La Fronde est restée dans l’histoire de France comme un épisode confus aux effets peu durables. Contrairement à la révolution puritaine anglaise qui s’est produite au même moment, les rebelles français n’avaient pas de programme unificateur. Une grande partie du mouvement était dirigée contre un seul ministre – Mazarin – et les divisions entre les frondeurs devinrent apparentes lorsqu’il se retira de la scène. La révolution anglaise a abouti à une augmentation permanente des pouvoirs du Parlement.
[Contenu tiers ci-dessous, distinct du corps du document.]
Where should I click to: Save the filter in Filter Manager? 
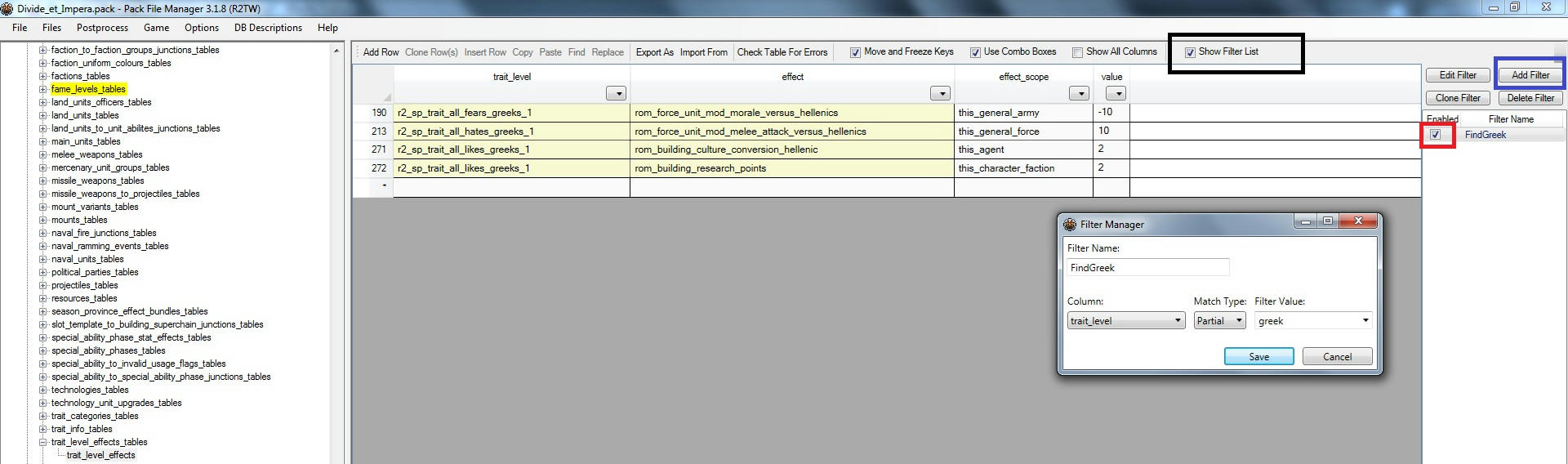click(1258, 357)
La Fronde a au contraire discrédité davantage la notion de toute limite à l’autorité royale en France.

L’expérience de la Fronde a eu un impact particulièrement important sur le jeune Louis XIV. Il a été profondément marqué par l’expérience de devoir quitter furtivement sa capitale désobéissante en 1649. Lorsqu’il devint roi, il s’assura qu’une telle menace à son autorité ne se reproduirait plus jamais. Son insistance sur sa propre autorité absolue et sa décision de déplacer le palais royal du centre de Paris vers un lieu isolé à Versailles reflètent ses souvenirs de la Fronde.